Let the fairy lights guide your path

Come on, take off all your clothing

Let them slide down your body

Come over, lie still right here

Let your desires come to life"

— Sensual Healing (C.M Okonkwo)

Analyzing the poem has shown that sex, desires, life, and even beauty are all products of perception and subjectivity. All imagination. All could be fact and truth. And all could be either fact, truth, or none. The perception of the literary sexual is transient as its reality. It is defined by a consensus in time and of time. Our sexual perception is the result of our polarized myriad healing experiences. These experiences punctuate our sexual needs. But at what point does sexual subjectivity become sexual universalism? I say at the point of power, relief, and illusion. At the point where religion and ethics pretend to be absolute and decide the sexual not to be one of the biological ways to heal existential hunger, but as an invention against God.

Regardless, erotic sanctity remains a social experiment. African eroticism is dictated by desires, beauty, and experiences. Since the African village is a highly charged eroticized environment where love words are floated behind taboos and superstitions from the lover to the beloved, sexperimenting eroticism as a form of relief and illusion is necessary nourishment. In "Lewd Lords," Tukur Loba Ridwan's lover must submit the beloved to a state of intense sexual ecstasy where healing is both relief and illusion.
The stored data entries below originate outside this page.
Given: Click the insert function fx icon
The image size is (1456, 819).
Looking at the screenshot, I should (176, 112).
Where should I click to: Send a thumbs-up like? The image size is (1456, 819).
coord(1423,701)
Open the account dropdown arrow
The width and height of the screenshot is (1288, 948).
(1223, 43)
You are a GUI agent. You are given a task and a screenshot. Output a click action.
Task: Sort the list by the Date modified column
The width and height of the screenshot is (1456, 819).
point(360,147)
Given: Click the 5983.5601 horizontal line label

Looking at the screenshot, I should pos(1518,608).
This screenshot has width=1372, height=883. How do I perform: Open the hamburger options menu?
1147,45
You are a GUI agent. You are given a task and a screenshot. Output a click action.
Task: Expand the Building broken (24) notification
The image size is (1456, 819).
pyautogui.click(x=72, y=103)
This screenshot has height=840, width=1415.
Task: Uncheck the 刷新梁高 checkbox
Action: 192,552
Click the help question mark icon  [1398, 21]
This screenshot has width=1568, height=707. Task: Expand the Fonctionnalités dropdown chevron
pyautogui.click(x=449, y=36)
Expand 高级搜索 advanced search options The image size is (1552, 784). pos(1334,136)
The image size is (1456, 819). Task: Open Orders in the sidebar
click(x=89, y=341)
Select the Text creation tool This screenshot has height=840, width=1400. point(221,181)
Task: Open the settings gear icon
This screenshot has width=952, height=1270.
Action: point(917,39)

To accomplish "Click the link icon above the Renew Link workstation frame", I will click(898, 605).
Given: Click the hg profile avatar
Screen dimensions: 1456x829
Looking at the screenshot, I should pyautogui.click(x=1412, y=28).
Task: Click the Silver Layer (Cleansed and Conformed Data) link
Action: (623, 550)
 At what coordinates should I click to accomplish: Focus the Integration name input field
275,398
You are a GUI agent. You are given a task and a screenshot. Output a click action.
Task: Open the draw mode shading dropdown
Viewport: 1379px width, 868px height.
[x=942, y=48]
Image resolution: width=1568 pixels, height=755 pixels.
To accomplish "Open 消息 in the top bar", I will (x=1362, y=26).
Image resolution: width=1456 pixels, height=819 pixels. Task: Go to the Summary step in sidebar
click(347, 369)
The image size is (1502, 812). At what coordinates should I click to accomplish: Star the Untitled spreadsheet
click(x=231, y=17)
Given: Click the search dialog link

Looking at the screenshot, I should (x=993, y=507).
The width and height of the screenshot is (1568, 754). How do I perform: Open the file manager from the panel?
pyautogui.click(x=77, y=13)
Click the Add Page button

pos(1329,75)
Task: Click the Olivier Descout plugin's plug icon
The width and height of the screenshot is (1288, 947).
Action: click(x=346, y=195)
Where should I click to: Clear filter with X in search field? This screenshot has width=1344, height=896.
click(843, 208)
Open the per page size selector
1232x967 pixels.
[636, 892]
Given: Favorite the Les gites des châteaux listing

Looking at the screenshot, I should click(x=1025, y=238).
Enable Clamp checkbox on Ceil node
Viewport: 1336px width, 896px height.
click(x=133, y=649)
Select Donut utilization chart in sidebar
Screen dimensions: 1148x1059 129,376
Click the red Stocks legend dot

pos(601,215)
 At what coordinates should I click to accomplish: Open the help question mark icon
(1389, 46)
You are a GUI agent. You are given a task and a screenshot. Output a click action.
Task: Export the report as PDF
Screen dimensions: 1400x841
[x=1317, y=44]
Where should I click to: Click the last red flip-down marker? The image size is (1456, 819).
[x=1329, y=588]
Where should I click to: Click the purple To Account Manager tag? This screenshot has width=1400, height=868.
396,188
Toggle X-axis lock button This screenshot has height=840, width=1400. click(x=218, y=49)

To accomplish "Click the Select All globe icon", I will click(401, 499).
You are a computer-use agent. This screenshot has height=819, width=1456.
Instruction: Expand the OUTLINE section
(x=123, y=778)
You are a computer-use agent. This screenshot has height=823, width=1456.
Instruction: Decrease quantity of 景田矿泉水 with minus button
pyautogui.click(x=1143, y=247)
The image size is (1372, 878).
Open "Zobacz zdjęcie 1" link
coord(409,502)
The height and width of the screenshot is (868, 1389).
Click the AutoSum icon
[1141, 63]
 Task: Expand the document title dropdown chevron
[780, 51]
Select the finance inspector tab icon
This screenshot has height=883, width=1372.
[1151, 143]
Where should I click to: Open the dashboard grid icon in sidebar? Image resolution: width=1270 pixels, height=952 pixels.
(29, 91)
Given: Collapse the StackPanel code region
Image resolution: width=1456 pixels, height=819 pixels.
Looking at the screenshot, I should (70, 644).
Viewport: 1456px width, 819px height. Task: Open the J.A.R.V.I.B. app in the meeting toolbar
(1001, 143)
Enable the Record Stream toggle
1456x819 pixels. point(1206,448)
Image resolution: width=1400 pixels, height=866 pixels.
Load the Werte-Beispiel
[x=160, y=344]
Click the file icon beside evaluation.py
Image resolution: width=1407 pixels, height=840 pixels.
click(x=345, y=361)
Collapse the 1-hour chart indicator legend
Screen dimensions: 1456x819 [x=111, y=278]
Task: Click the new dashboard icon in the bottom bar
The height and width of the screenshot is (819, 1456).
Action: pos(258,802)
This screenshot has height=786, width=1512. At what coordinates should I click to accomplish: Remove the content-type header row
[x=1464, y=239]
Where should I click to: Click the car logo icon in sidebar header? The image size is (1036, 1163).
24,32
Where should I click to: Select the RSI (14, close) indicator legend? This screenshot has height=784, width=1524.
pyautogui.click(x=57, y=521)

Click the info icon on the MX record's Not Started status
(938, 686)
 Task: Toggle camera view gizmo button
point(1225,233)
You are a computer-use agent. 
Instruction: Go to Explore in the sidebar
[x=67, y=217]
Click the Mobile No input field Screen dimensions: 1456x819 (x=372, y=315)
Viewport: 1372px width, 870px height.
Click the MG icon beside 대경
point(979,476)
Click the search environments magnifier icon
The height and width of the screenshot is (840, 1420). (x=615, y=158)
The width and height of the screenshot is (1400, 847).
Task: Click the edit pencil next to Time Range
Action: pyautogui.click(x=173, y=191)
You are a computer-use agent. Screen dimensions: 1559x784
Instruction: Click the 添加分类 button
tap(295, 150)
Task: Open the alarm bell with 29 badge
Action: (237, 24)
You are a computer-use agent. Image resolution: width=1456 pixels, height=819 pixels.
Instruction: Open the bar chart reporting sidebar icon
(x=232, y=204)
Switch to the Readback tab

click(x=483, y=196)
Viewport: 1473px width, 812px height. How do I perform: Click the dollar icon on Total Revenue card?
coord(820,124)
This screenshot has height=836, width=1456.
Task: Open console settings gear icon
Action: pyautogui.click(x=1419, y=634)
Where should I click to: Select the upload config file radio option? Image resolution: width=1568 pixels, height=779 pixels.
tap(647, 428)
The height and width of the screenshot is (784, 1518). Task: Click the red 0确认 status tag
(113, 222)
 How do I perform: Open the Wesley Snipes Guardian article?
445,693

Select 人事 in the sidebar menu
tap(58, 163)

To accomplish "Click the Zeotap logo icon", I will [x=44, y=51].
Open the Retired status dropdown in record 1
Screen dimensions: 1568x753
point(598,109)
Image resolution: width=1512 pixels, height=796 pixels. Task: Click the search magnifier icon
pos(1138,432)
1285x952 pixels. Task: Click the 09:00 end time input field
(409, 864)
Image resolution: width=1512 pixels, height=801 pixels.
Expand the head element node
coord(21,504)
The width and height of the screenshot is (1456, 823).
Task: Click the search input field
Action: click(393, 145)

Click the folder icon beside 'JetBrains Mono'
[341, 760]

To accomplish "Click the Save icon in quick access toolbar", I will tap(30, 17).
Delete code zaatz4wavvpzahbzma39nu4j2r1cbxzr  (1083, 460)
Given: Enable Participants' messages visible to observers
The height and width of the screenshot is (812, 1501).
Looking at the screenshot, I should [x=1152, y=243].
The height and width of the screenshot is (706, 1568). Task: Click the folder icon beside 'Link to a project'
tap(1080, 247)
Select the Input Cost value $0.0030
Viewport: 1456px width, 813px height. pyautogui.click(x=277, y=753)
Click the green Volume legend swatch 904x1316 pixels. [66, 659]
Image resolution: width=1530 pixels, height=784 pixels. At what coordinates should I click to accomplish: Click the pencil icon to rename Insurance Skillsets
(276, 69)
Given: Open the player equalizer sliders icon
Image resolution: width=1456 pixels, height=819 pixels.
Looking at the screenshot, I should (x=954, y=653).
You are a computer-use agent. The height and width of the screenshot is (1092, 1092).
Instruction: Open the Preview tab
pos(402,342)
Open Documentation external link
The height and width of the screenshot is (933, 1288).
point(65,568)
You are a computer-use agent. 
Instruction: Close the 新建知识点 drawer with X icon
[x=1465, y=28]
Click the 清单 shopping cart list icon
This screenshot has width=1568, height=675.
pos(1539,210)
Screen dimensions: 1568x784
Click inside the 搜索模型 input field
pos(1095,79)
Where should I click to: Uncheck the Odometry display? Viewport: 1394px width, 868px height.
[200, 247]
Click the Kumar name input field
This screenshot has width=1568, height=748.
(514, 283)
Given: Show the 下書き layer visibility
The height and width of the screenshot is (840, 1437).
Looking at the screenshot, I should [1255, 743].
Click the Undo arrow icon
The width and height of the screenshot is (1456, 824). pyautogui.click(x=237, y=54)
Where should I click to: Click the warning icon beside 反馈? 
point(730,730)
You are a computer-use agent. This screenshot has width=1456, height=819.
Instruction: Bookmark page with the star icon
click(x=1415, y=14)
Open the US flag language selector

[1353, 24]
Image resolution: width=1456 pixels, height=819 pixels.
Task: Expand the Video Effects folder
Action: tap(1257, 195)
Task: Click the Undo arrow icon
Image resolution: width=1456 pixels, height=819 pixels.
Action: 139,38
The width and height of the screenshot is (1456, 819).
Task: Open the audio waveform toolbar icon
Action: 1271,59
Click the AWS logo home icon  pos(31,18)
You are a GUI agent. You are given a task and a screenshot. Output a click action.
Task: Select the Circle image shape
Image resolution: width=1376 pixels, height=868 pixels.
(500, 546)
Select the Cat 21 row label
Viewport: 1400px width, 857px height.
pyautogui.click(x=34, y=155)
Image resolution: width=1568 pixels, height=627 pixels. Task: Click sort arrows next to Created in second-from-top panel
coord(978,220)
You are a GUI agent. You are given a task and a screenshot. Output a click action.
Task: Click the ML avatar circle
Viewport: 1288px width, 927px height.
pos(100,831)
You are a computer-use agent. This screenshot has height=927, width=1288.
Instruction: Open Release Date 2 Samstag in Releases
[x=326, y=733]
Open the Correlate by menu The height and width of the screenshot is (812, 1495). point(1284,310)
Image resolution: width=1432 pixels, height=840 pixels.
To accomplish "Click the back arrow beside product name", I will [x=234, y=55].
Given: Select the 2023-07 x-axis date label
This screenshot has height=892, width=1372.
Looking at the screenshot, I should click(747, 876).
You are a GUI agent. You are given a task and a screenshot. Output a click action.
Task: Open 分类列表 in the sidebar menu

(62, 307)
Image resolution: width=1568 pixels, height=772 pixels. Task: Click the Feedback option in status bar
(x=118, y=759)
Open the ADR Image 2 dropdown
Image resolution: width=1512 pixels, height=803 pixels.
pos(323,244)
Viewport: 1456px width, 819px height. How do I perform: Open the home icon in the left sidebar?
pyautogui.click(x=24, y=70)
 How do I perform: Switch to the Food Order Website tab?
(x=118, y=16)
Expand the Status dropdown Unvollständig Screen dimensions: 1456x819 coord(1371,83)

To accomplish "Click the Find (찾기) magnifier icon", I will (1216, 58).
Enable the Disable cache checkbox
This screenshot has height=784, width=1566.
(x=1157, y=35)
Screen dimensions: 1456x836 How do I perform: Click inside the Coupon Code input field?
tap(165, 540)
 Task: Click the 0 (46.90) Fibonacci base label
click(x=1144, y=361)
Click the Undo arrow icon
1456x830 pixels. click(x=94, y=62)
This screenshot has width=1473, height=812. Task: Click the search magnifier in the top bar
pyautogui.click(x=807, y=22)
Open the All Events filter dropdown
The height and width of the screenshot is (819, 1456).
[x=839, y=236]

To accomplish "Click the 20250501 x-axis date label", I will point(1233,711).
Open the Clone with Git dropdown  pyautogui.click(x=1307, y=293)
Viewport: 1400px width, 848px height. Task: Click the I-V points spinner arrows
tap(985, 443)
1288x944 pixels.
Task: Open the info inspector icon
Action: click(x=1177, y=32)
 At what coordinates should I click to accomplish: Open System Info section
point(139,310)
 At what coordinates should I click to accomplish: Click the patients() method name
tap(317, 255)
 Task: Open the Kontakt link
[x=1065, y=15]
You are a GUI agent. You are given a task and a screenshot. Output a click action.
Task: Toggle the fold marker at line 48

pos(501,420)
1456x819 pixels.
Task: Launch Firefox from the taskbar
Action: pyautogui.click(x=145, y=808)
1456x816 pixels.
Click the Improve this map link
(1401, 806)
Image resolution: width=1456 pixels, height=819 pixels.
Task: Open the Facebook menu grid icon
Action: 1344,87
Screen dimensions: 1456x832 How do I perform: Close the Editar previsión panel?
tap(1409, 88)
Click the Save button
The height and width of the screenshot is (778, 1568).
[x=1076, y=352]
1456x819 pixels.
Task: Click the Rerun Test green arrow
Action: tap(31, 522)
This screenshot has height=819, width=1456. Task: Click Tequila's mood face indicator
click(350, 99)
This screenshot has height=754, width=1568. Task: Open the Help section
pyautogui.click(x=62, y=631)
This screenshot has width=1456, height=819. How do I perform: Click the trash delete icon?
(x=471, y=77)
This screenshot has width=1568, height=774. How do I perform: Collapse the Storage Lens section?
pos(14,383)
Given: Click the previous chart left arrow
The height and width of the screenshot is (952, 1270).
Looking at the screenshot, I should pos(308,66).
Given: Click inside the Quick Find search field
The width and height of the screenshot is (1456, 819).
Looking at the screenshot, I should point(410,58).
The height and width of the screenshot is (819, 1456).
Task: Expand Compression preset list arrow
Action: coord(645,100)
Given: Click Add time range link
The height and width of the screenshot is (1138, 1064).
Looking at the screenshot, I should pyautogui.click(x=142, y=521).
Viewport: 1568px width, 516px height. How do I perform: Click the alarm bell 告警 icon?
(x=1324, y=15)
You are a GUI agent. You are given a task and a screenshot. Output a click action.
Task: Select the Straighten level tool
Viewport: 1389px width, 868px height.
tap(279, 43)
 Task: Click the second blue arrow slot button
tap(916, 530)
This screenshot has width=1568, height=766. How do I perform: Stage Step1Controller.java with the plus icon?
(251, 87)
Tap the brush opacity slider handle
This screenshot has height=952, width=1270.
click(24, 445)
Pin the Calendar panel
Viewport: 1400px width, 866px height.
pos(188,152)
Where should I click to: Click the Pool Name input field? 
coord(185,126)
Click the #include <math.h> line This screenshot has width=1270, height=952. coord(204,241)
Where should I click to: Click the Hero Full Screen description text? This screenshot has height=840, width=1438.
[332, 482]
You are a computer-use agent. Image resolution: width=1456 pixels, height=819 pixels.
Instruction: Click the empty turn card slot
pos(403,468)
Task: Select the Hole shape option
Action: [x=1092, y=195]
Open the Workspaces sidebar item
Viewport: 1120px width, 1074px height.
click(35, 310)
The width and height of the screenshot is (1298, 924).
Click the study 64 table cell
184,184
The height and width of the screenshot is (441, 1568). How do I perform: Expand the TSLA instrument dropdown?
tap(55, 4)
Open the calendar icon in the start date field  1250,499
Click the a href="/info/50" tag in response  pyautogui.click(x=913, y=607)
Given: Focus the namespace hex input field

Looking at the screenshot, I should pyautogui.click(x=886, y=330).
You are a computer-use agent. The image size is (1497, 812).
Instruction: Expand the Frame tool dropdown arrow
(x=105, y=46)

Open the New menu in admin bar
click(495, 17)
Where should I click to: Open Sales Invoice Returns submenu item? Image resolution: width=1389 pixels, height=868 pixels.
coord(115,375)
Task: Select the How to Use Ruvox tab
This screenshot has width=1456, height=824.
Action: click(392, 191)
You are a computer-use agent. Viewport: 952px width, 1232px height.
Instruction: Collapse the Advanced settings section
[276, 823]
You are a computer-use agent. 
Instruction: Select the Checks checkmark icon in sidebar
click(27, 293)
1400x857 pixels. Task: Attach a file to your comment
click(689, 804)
The lover must admit the beloved into a fortress of ritual and worship where the beloved, serving as an illusory goddess, must be appeased. The essence of metaphors and other comparative references in crafting genuinely passionate African erotics that heal, relieve, and deceive offers African lovers the possibility of realizing sexual hunger and fleeting sexual completeness.

"I helped him to the bed, holding firm his hands

I laid at his feet like Ruth with Boaz

His touch was breath-taking

His fragrance enough for the lungs

He gave me a hug, and I reciprocated

I squeezed till I could not breathe"

— All a Dream (Omole Glory Deborah)

Words, mostly flowery, serve as a consent weapon for an African love poem, or as it would be said, the gatekeeper of the door to consensual intimacy. The concept of touch-and-rub-and-kiss, just as the literary orientation of writing about the self rather than the beloved, is alien to Africa. Africans first belief is in the word, whether spoken, written, or sung. Thus, this anthology's demonstration of the development of African love poetry through words, albeit contemporary, exploring the different ways that love can be interpreted — testifies to love poetry longevity and endurance. More importantly, the anthology has built on the gift-giving long songs of ancestral traditions to render an exemplary archival work that re-inaugurates the African erotic genre. At a time when the world is shredded apart from the explosiveness of integration, questing love, and its several forms of sanctity, here could be the answer to why Africans especially must do it right by borrowing ancestral screams from the atmosphere.